On Behalf of | Jul 9, 2019 | Firm News

Sexual harassment is a problem in the workplace and it creates hostility. It is imperative that all employers take steps to ensure that the company is free of all types of harassment. Not only does this make the business compliant with the law so that workers can do their jobs without being placed in an unnecessarily stressful environment, it also helps to shore up the economy. Sexual harassment victims lose around 973,000 hours in leave that is unpaid annually. The overall cost is around $4.4 million per year in this country.

There are several things that everyone should remember about sexual harassment. There doesn’t have to be any actual physical contact for a person to be a victim. It is also possible to be a victim of sexual harassment if you are only a witness to someone else being sexually harassed. However, you might not have the same legal rights and claims as the primary victim.

Anyone can be a victim or harasser

Gone are the days when it was assumed that only men were the harassers and women were the victims. Now, it is known that anyone can fill either role. The harasser doesn’t necessarily have to be a co-worker either. Clients, vendors, supervisors and owners can also be the person who is acting in a lewd manner.

Effects are far-reaching

The effects of sexual harassment are far-reaching. Even one incident can have a negative impact on workplace morale. It can lead to lowered productivity, as well as reducing the pleasantness of client interactions. The emotional toll that it takes on the victim is considerable, and this can extend to co-workers and clients who are around the worker. It is possible that the victim will be unable to perform their duties because they are too worried about being harassed again.

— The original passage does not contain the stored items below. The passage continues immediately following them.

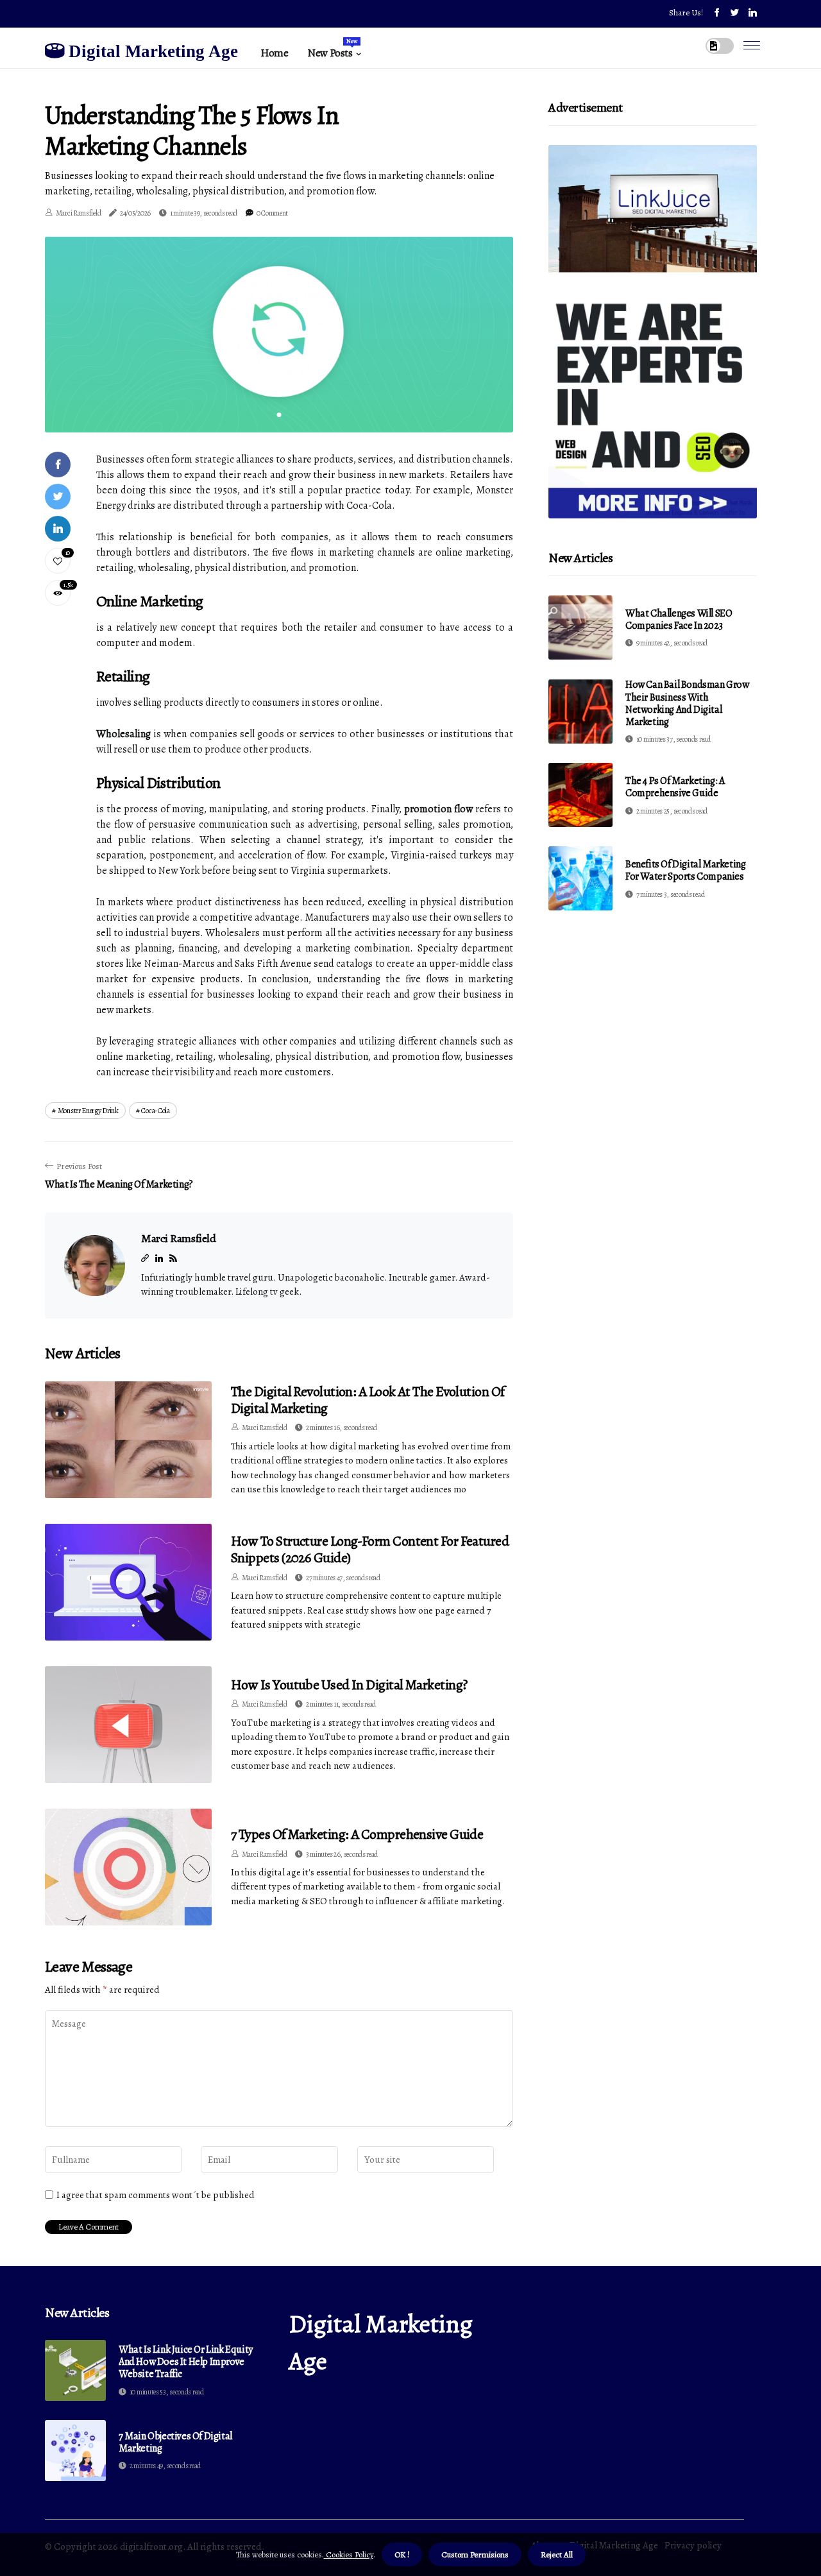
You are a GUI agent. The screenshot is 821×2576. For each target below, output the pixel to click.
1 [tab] (279, 415)
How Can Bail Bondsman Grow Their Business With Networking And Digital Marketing (687, 703)
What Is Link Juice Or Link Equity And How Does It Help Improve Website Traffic (186, 2362)
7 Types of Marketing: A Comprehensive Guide (357, 1834)
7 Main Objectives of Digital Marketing (175, 2442)
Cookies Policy (348, 2554)
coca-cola (155, 1110)
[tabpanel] (279, 334)
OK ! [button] (401, 2554)
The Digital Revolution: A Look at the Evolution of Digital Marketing (368, 1400)
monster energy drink (88, 1110)
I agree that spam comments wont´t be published (155, 2195)
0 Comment (272, 213)
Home (274, 53)
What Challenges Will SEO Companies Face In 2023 (678, 619)
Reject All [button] (557, 2554)
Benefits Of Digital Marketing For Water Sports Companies (685, 870)
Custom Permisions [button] (475, 2554)
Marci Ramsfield (78, 213)
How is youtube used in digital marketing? (349, 1684)
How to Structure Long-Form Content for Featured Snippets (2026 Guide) (370, 1549)
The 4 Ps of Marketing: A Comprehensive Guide (674, 787)
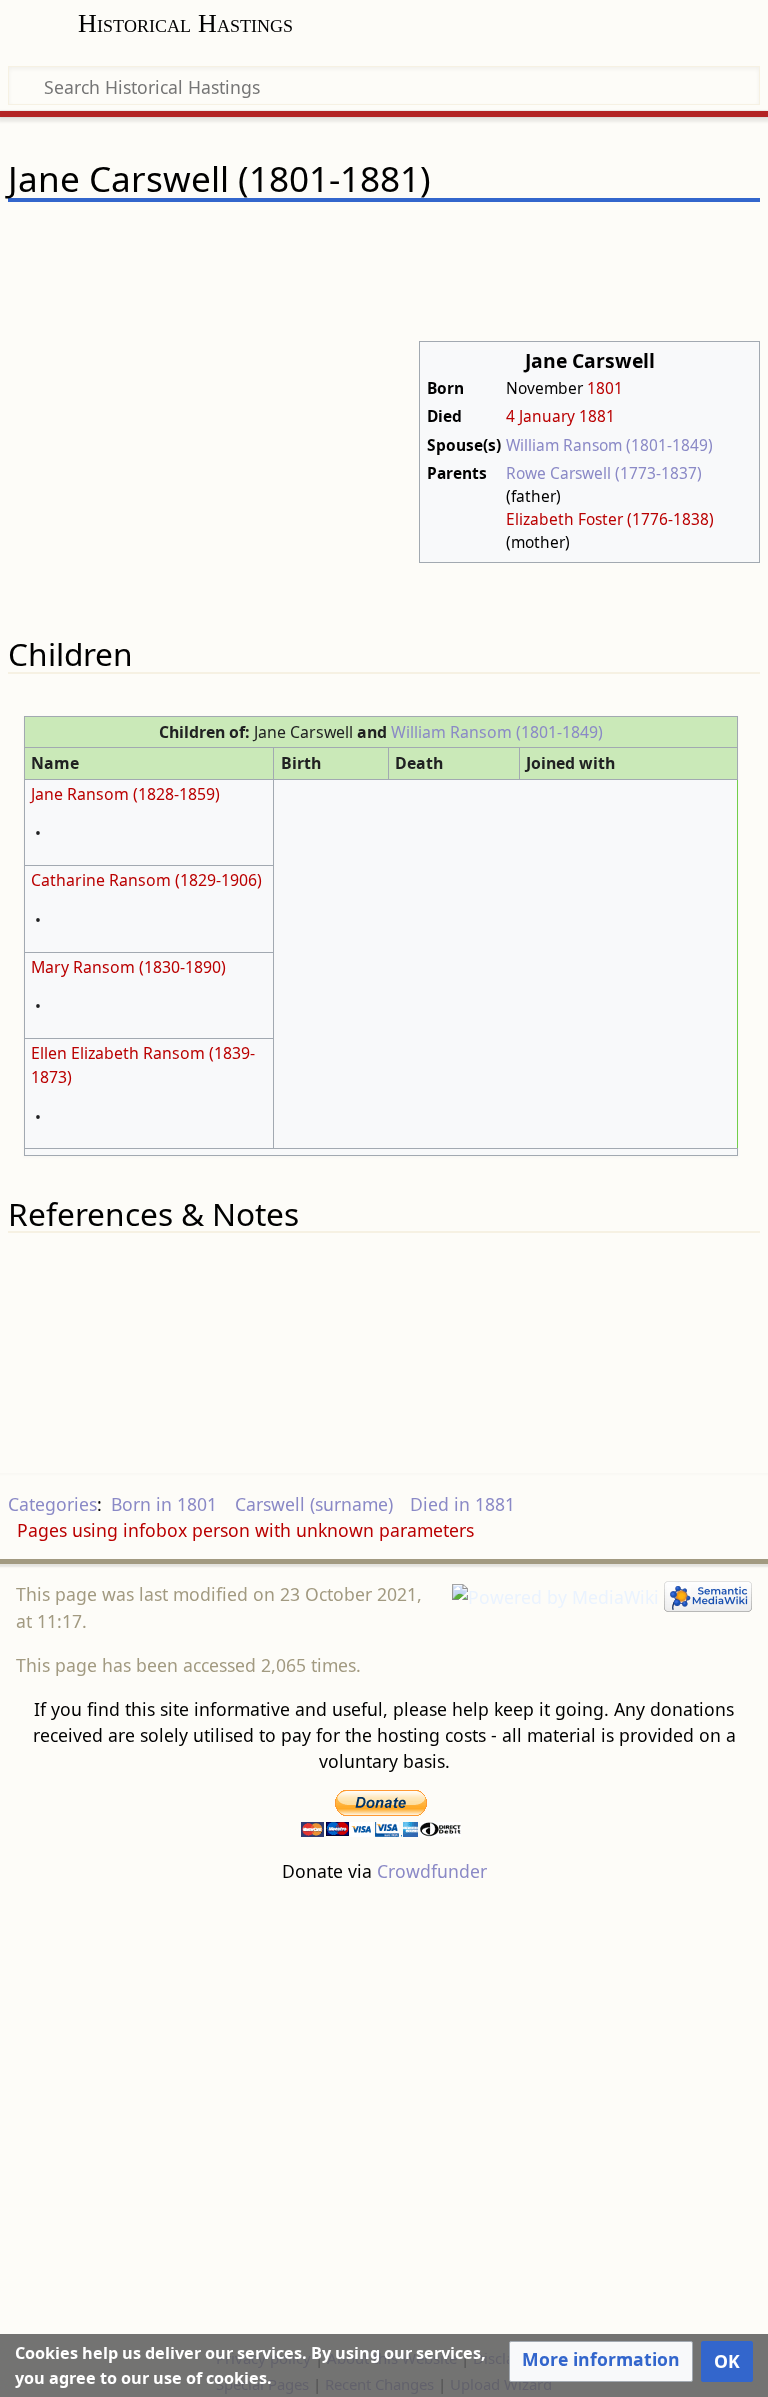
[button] (601, 2361)
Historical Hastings (185, 23)
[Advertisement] (384, 2114)
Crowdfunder (432, 1871)
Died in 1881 (462, 1504)
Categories (52, 1504)
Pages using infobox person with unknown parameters (245, 1530)
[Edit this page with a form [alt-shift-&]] (604, 237)
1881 (597, 416)
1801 (605, 388)
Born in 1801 (164, 1504)
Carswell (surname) (314, 1504)
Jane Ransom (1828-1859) (125, 794)
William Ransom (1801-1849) (609, 445)
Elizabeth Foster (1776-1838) (610, 519)
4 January (540, 416)
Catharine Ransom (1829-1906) (146, 880)
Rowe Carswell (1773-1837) (604, 473)
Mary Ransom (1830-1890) (128, 967)
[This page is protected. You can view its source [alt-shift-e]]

Any worker who is a victim of sexual harassment in Colorado has the right to speak up. They have the right to insist that the behavior stop and that protocols are put in place to prevent future episodes. At no point should an employer blame the victim for being harassed. Instead, they should immediately separate the victim and the alleged harasser while conducting an investigation. Retaliation for the incident should never be a factor for the victim, regardless of the status of the person who harassed them.